[start of TEXT SECTION]

A longer version of this article appeared on the UNDP site Development and Transition.
One key theme of the United Nations Development Program’s 2003 report Avoiding the Dependency Trap was that “providing Roma with opportunities to develop their talents and make free choices of their own should be at the core of Roma.” The point was that legal frameworks for rights protection are a necessary but insufficient precondition for sustainable integration. There must too be complementarity with an approach that focuses more broadly on development opportunities for Roma.
The impact of the human development paradigm was reflected in the priorities of the Decade of Roma Inclusion back in 2005, and more recently in the EU Framework for National Roma Integration Strategies (NRIS) up to 2020. But the complementarity got lost somewhere along the way, and issues of racism and discrimination have been smothered somewhat by a softer EU emphasis on social inclusion and societal cohesion.
While the European Commission mulls over submissions by Member States in response to the Framework there has been precious little discussion about what is meant by “integration.” Everyone’s talking integration, but too often the model in mind differs very little from assimilation. Following the attacks on multiculturalism emanating from the mainstream right, and the electoral successes of far-right populist parties across democracies old and new, perceptions of integration are increasingly being driven by an assimilationist rationale.
In many nations, the notion of integration has become less hospitably pluralist than before. Less of a two-way process and more of a one-way street, with the onus being placed on the minorities to make the adjustments and accommodations deemed necessary for social cohesion. This rightward shift in the political mainstream has been accompanied by increasingly virulent and frequently violent attacks on marginalized minorities by extremist groupings. And across the European Union, Roma populations are bearing the brunt of populist hostility.

[end of TEXT SECTION]

According to the text on Roma integration, what was the title of the United Nations Development Program's 2003 report?

[start of INFORMATION PROVIDED]

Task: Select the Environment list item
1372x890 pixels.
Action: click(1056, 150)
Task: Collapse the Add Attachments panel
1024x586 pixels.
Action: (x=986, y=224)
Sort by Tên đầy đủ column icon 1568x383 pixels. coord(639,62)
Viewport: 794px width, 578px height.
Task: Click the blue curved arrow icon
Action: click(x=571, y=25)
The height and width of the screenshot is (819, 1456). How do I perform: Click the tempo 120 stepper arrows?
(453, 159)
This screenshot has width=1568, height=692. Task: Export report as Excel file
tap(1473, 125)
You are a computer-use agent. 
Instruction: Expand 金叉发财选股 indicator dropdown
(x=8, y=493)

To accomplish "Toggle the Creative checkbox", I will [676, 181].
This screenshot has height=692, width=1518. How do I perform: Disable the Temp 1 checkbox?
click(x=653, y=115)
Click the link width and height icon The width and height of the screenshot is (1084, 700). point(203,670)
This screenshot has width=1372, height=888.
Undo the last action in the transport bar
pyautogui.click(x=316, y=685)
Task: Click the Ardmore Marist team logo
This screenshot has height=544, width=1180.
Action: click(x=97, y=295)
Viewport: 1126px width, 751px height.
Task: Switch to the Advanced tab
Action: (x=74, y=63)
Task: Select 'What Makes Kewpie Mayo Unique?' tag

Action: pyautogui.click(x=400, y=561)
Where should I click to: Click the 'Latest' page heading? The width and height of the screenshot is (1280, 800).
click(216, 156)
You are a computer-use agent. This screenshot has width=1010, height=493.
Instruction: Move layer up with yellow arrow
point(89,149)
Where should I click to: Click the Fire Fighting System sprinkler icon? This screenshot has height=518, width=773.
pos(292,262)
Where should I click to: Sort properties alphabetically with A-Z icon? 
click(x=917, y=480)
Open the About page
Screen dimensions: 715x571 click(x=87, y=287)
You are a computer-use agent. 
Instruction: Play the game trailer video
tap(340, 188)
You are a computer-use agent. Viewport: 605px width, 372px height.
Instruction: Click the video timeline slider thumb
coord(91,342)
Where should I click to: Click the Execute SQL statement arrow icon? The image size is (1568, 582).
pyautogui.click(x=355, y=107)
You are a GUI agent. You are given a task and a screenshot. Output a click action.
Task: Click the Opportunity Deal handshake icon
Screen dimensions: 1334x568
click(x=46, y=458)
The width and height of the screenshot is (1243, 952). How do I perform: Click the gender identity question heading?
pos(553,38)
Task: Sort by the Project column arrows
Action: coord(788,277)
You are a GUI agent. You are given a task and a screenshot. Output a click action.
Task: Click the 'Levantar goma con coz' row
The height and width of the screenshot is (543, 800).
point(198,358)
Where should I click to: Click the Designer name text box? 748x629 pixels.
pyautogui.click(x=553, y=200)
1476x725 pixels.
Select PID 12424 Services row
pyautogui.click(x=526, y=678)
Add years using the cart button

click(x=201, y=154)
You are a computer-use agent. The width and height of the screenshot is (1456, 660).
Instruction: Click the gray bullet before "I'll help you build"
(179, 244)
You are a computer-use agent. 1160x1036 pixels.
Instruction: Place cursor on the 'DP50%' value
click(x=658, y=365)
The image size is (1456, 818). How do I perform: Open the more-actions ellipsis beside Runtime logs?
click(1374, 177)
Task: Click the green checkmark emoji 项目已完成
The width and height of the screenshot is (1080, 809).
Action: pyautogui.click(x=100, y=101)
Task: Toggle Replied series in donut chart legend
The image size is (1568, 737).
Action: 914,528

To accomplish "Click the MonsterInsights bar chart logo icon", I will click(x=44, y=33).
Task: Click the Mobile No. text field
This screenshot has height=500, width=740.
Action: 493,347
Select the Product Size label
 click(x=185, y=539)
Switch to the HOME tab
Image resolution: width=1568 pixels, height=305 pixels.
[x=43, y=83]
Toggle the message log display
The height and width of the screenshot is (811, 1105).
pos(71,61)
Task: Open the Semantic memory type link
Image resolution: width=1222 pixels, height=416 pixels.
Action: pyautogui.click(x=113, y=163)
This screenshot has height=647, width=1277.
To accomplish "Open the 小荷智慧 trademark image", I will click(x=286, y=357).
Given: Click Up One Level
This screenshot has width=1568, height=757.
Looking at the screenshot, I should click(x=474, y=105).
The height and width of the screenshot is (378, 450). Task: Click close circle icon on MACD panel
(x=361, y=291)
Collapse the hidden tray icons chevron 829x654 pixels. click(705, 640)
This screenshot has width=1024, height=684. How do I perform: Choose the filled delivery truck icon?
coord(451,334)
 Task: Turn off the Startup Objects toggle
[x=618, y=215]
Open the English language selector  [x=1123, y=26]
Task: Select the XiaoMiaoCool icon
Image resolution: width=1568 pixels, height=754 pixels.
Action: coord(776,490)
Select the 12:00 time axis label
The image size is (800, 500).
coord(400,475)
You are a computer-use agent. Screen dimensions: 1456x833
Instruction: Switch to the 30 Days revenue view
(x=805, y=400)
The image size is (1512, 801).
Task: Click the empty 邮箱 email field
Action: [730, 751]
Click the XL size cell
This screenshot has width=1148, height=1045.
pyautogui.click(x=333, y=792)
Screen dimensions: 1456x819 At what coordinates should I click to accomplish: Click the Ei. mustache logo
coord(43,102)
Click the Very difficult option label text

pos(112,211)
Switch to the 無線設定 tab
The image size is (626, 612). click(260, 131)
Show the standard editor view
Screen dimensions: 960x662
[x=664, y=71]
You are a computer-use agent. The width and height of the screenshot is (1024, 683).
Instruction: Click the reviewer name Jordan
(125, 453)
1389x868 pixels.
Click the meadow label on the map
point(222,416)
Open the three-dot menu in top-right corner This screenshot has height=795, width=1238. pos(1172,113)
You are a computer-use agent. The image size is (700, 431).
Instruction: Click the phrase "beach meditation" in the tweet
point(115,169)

[end of INFORMATION PROVIDED]

* _RESULT OF THE TASK_
Avoiding the Dependency Trap